FIG. 1 is an explanatory view showing an example of an optical device assembled by an optical device assembling method of the present invention.

FIG. 2A is a plan view showing a state in which the tip side of a ferrule is set on a fixed component, and FIG. 2B is a side view of the same.

FIG. 3 is an explanatory view showing a state in which a laser beam is applied to a welding point between a ferrule and a fixed part, and a case where a focus of the laser beam is set in front of the welding point.

FIG. 4 is an explanatory view showing a state in which a laser beam is applied to a welding point between a ferrule and a fixed component, and a case where the focus of the laser beam is set to the tip of the welding point.

5A is a plan view showing a state in which a rear end side of a ferrule is set on a fixed component, and FIG. 5B is a side view of the same.

FIG. 6 is an explanatory diagram showing an example of an optical device.

7 is a plan view showing a state in which the ferrule shown in FIG. 6 is set in the fixed part shown in FIG.

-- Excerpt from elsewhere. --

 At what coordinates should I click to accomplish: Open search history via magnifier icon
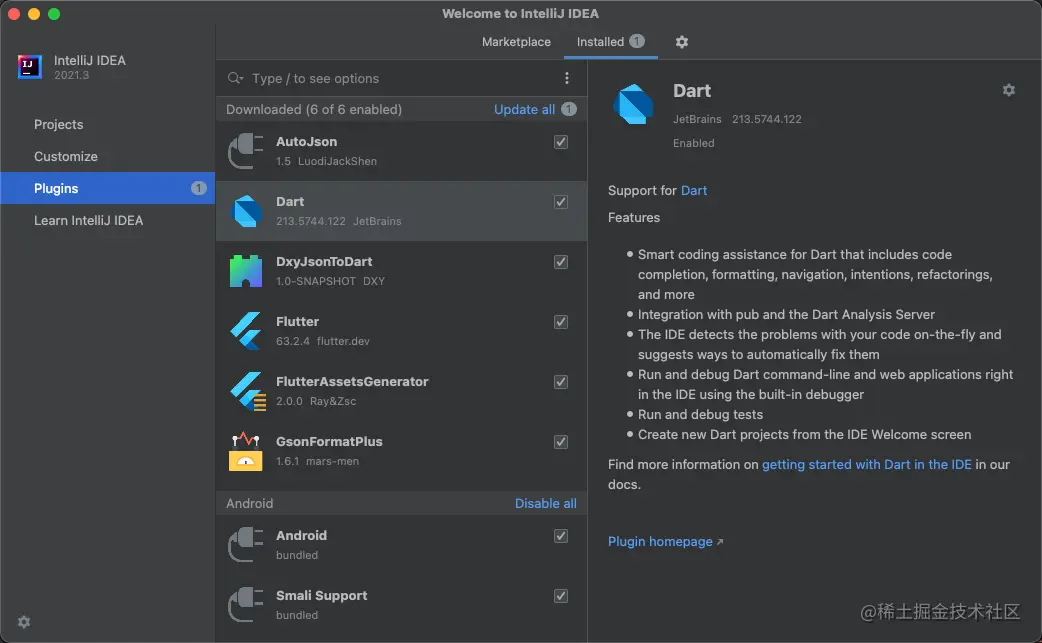(x=235, y=78)
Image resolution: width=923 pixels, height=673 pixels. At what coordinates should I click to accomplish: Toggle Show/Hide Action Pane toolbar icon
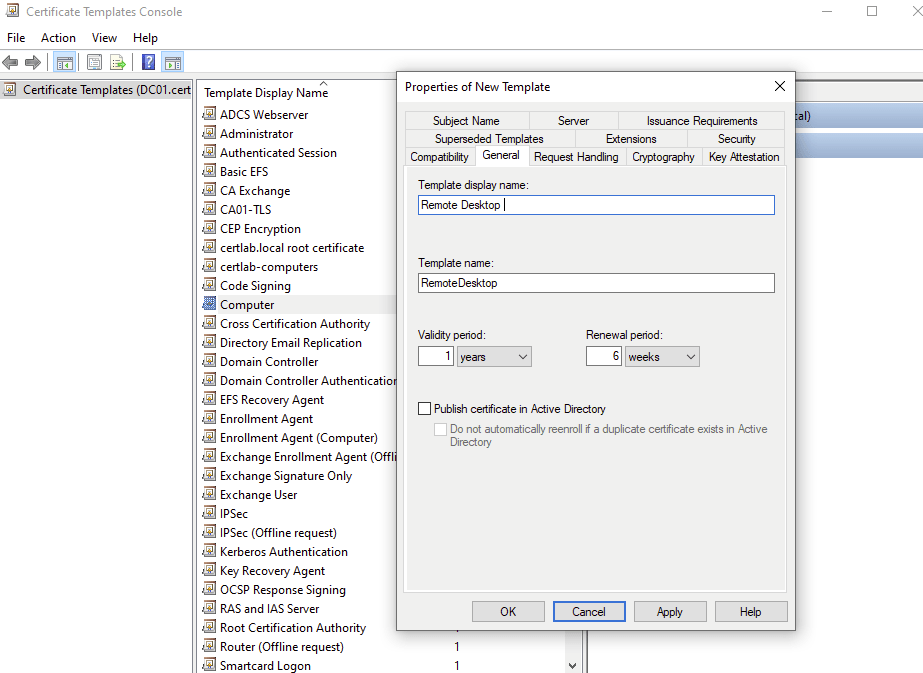172,63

FIG. 8 is an explanatory view showing a state where the contact point between the fixed component and the ferrule is irradiated with laser light, and is a view in the case where the focal point of the laser light and the contact point coincide with each other.

FIG. 9 is an explanatory view showing a state in which a laser beam is applied to the contact point between the fixed part and the ferrule, and is a diagram in the case where the focus of the laser beam is shifted toward the front side of the contact point.

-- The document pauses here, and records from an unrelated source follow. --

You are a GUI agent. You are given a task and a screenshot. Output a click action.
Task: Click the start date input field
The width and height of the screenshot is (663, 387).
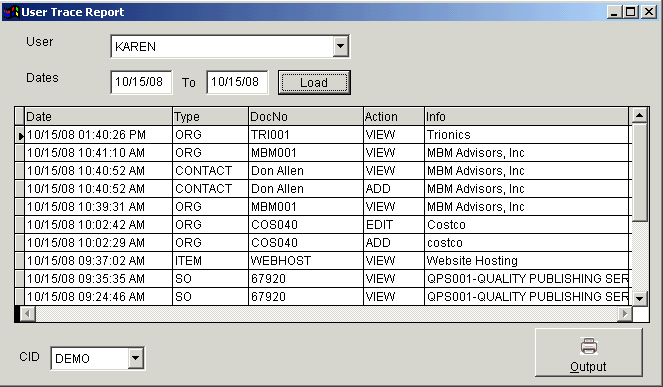point(141,82)
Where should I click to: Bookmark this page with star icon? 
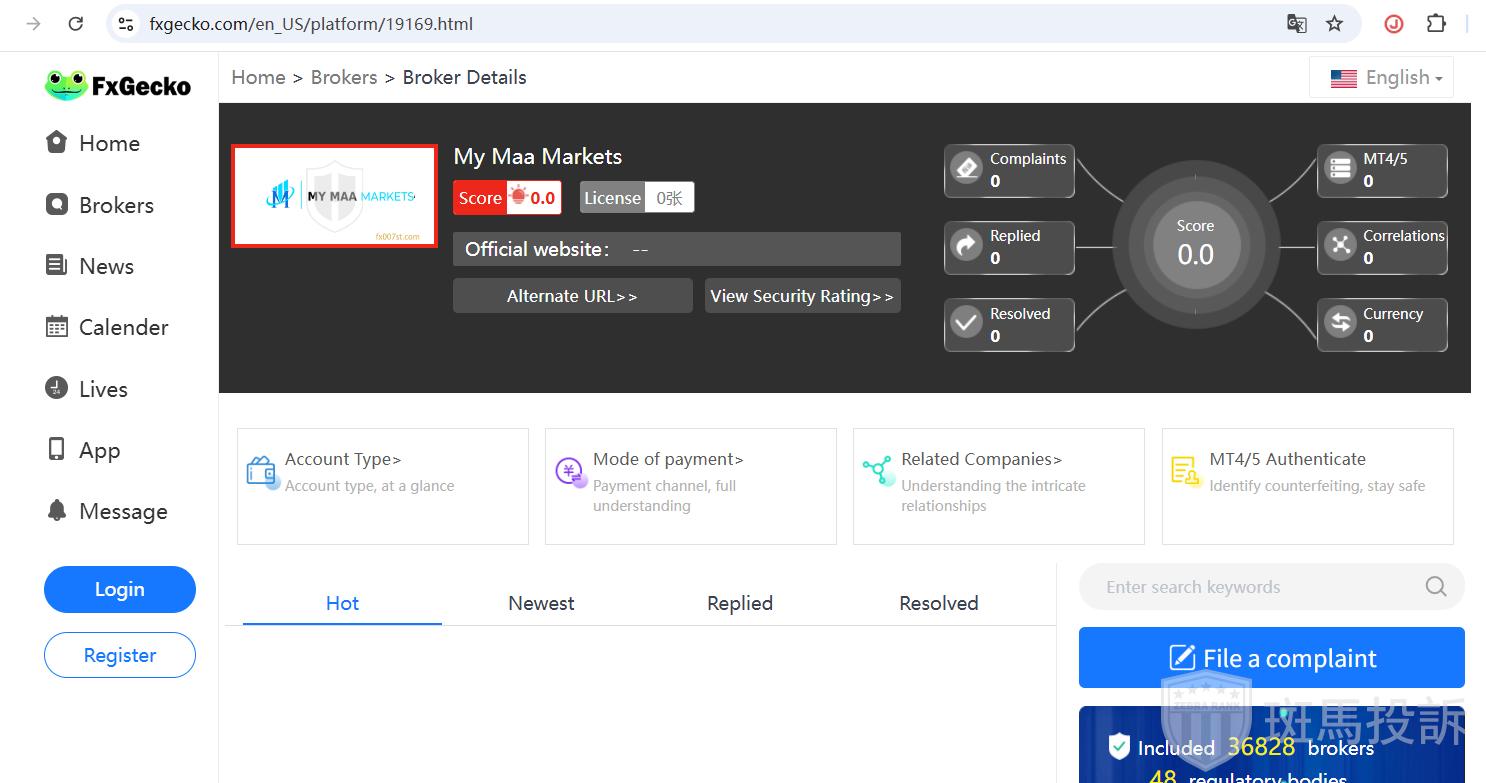click(x=1334, y=24)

FIG. 10 is an explanatory diagram showing a state where a contact point between the fixed component and the ferrule is irradiated with laser light, in which the focus of the laser light is displaced ahead of the contact point.

[Explanation of symbols]

1 package 2 base 3 heat sink 4 light emitting elements 5 Optical fiber (lensed fiber) 6 Insert 7 Optical fiber tip surface 8 bottom plate 9 Thermo module 10 Fixed parts 11 Fixed parts 12 Fixed parts 13 First Ferrule 14 Second Ferrule 15 Ferrule fitting part 16 Metal plating part 17 Solder 18 Solder 20 arms 21 arms 22-25 Welding point between fixed part and ferrule 30 laser head 31 laser head

Claims (3)

[Claims] 1. A ferrule having an optical component and an optical fiber inserted and fixed, wherein the ferrule is laser-welded to the fixed component at a position where the optical fiber inserted and fixed to the optical component can be optically coupled. A method for assembling an optical device, wherein two or more laser beams emitted from two or more laser heads are applied to two or more different contact points between a ferrule and a fixed part to laser-weld both. In addition, the optical device assembling method is characterized in that the focal point of each laser beam is located on the same side of either the front side or the opposite side of the laser beam irradiation direction with respect to each contact point position. 2. The distance between the laser head and the contact is set such that the diameter of the laser light applied to the contact is 1.3 times or more the diameter of the laser light at the focal point. The optical device assembling method according to claim 1. 3. The optical device assembling method according to claim 1, wherein each contact is irradiated with laser light from directly above or obliquely above.